Sunrise light on a grove of tufa towers emerging from the water of Mono Lake with soft green and dusty-red wild grasses in the foreground, Canada geese in the shallow water with reflections of the rocky towers, and desert hills in the distance.

Mono Basin Field Station gets covered

What the roof used to look like on all the units.
One of the units with a new roof on the left. An example of the old roof on the right.

This past month roofers finished installing a new roof on the Mono Basin Field Station. The old roof was well past its prime, decaying and losing shingles with each puff of wind. The new roof is metal and will withstand all the wind and snow the Mono Basin can deliver.
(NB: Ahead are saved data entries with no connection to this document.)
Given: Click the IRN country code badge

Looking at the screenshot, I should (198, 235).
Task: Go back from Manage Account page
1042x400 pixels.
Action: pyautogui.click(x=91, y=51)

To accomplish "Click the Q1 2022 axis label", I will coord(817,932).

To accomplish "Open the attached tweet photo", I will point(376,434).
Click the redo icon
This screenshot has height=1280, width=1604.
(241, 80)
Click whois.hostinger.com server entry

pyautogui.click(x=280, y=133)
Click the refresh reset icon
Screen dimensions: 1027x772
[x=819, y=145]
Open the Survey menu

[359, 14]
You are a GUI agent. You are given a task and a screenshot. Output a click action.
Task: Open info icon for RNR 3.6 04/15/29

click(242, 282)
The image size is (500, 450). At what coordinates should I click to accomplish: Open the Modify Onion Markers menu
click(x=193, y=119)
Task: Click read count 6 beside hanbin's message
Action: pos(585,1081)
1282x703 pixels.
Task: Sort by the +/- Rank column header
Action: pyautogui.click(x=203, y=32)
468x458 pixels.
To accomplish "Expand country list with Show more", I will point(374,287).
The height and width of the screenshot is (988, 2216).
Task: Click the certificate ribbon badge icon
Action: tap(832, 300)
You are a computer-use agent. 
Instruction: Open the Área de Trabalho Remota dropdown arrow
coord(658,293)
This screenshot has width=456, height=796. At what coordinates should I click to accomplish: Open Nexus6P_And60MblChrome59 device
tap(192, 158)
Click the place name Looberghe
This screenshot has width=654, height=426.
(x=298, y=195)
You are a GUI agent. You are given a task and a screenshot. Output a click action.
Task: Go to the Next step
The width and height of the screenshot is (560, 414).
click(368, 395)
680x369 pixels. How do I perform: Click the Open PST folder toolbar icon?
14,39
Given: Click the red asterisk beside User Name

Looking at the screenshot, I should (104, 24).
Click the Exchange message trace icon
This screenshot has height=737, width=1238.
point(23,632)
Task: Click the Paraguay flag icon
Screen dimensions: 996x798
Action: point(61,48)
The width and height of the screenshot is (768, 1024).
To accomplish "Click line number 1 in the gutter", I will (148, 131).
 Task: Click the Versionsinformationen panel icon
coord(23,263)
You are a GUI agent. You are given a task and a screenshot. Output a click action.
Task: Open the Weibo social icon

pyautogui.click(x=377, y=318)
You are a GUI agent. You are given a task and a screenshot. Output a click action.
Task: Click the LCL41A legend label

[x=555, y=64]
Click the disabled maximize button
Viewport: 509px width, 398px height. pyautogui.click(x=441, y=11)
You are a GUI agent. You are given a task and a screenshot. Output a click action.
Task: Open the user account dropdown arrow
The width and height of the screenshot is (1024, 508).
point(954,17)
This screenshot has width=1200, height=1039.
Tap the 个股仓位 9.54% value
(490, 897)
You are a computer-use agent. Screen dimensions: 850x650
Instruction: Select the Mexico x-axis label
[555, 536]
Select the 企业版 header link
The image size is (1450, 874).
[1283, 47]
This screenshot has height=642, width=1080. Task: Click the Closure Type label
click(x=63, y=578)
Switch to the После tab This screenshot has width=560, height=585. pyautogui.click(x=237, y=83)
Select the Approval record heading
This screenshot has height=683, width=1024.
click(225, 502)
The new roof is the latest physical improvement to this local research station that has been continually hosting research projects since 2004. In 2009 the Field Station hosted Sage Grouse monitoring conducted by California Fish and Game and University of Idaho, and a number of projects with PRBO Conservation Science, including Willow Flycatcher monitoring on Rush Creek. The University of Montana continued with another year of White-crowned Sparrow work, and a student from California Polytechnic State University gathered data on arsenic concentrations in brine shrimp and alkali flies at Mono Lake.

Even field researchers can use a roof over their heads. Accommodations and a place to input data are limited commodities in the Mono Basin. Science and research makes for informed decision-making and the Mono Lake Committee is doing what it can to further scientific work in the Eastern Sierra.